Before we go any further, let’s make no bones about it; Spring is barely a horror film. At its heart it’s a romance, and quite a sweet one at that. Justin Benson and Aaron Moorhead, fresh from the critical acclaim of their lower-than-low budget flick Resolution, have crafted quite an earnest love story that’s accessible to those who’d normally steer clear of romantic tales.
Evan is a down-on-his-luck chap. His Mum has just passed away after what we’re lead to believe was a lengthy and aggressive illness, he’s just lost his job after a drunken punch-up in a bar and he seems less than successful with the ladies in his life. He does, however, have a valid passport and a reason to flee the US after the police come knocking on his door.
After a somewhat bloated pre-amble through Europe, Evan winds up in rural Italy where he finds a job and lodgings with a local eccentric farmer Angelo. On his first day there, he meets the intoxicatingly beautiful Louise who he immediately forms a tentative bond with after a clumsy encounter.
Over the next week we’re treated to glimpses of their fledgling love affair, all passionate encounters, gleeful teasing and deep and meaningful conversations about their respective pasts. It’s here that the obvious comparisons to Richard Linklater‘s seminal Before Sunrise come into play. The similarities end there though as we start to see that Louise is hiding a dark, primordial secret that may tear them apart before their bond is cemented.

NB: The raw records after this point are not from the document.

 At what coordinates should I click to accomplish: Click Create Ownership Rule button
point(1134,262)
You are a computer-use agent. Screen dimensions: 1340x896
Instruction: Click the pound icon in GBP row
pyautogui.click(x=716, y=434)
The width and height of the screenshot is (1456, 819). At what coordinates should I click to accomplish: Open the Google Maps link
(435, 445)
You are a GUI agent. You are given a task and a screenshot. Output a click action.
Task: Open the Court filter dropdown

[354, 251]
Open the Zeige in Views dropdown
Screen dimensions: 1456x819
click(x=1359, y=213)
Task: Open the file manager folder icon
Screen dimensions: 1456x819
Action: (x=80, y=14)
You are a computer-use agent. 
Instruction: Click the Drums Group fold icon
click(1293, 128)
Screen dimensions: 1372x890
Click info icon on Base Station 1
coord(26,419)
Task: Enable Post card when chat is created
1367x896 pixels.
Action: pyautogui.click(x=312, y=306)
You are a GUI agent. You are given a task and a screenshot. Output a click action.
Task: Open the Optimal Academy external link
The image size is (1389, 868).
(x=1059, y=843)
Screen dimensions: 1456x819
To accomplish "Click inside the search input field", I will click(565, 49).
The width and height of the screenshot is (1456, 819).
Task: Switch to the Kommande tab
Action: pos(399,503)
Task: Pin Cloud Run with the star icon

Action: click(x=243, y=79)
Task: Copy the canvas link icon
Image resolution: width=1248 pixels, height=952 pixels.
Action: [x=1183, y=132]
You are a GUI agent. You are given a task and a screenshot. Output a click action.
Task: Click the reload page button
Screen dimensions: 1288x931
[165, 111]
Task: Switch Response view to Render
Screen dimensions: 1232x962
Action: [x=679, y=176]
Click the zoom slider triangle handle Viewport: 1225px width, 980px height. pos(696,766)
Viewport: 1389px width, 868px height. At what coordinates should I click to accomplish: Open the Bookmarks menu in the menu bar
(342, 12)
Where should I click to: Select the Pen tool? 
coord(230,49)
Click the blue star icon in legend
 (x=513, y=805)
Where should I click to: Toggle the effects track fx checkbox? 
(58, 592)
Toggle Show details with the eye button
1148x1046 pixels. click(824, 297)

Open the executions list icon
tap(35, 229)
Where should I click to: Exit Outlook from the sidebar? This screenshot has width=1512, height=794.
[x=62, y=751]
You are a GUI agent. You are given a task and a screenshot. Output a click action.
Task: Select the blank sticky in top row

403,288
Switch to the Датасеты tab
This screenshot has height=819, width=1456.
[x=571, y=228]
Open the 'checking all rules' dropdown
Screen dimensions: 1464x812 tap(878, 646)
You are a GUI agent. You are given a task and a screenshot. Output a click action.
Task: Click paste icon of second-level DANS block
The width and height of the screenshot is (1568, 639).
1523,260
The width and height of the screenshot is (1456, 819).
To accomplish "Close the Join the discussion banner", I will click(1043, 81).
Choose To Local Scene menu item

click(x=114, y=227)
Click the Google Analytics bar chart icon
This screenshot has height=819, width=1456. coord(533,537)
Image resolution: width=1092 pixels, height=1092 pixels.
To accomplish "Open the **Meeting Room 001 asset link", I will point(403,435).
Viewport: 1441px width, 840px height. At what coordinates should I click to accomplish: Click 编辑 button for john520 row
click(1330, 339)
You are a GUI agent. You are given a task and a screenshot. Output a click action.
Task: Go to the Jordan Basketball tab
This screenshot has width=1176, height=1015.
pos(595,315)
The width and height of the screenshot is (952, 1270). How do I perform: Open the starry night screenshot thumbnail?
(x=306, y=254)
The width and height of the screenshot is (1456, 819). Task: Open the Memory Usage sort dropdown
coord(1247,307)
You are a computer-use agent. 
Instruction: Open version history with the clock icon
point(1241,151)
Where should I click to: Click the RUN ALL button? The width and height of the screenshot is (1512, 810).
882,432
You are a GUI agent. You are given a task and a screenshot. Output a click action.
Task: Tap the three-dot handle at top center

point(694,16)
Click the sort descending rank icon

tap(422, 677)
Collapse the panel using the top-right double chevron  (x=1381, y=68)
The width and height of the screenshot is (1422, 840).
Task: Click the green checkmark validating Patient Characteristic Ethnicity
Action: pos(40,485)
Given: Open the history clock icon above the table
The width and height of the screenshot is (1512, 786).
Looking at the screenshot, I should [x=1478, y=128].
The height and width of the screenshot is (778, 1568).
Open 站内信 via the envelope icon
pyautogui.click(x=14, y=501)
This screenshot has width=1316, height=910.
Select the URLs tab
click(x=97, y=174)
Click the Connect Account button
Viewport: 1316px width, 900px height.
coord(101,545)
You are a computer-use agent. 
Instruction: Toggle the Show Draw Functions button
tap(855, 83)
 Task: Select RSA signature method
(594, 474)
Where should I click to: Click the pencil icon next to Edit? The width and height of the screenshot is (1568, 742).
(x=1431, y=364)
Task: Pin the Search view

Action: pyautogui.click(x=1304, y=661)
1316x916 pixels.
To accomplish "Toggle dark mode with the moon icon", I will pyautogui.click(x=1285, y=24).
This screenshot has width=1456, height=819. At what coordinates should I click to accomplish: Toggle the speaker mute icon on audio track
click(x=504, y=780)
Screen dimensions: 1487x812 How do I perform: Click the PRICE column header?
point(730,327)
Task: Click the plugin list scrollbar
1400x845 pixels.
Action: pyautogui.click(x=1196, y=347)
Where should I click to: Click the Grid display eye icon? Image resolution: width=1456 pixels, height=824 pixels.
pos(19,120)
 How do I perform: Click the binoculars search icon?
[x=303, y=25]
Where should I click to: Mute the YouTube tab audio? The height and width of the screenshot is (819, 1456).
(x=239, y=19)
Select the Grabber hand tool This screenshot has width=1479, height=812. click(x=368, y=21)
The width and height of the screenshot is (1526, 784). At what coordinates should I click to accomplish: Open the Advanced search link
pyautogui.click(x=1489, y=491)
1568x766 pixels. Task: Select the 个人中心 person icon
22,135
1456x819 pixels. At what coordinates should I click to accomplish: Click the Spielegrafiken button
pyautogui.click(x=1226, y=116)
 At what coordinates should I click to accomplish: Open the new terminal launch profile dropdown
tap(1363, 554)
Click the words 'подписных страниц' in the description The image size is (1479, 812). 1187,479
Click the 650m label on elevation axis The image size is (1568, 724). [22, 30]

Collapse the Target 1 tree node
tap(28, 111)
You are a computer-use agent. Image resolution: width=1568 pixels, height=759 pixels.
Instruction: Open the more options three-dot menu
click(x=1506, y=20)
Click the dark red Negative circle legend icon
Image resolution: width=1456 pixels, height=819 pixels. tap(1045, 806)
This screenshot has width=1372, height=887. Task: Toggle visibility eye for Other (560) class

Spring has only two central characters, with only a couple more notable characters on the outskirts of the story, but the directors have utilised their location with such affection that Italy begins to feel like the third wheel in Evan and Louise’s romance, constantly vying for the viewers attention. The handful of locations are shot in such a sumptuous, dreamy way that it almost works as an advert for Italy’s tourism board. The lighting, the framing and the colour grading all mesh incredibly well to make a film that’s truly stunning to look at. The vibrant reds and shots of insects peppered throughout also serve to remind us of the films dark edge whenever things start to feel a little formulaic.
Lou Taylor Pucci has been plugging away in the indie scene for well over a decade now and horror audiences will know him best from his turn as meek Necronimicon-toting Eric in Fede Alvarez’s sublimely bloody Evil Dead remake. Here he’s incredibly believable as a down-to-Earth fuck-up with hearts in his eyes. It’s not a career-making turn but he gives it his all and is a perfect match for Nadia Hiliker’s hyper-confident, exotic Louise. It’s a fine pairing and they’re fun to watch together for the most part.
My only real complaint isn’t with the film itself, but the way it was marketed. After seeing the trailers, I was eagerly awaiting a more traditional creature feature and was initially disappointed, but after a second and third viewing and a lot of percolating I’ve come to appreciate Spring for the unique experience that it is. It’s perhaps a tad too long and there are a couple of cockney wideboy stereotypes in the first third that quickly start to grate, but the comical and sometimes surprisingly tender exchanges between Evan and Angelo and the realistically charming and imperfect relationship of Evan and Louise more than make up for it.
Spring is a beautiful and simple movie with an unusual and entertaining twist, the mixture of practical effects and restrained use of CGI works well and although the last fifteen minutes sees a change of pace, it’s more satisfying than it has any right to be. This is definitely one for a more open-minded horror audience but if you’re not averse to very human storytelling alongside your gore then you’d do well to give Spring two hours of your precious time.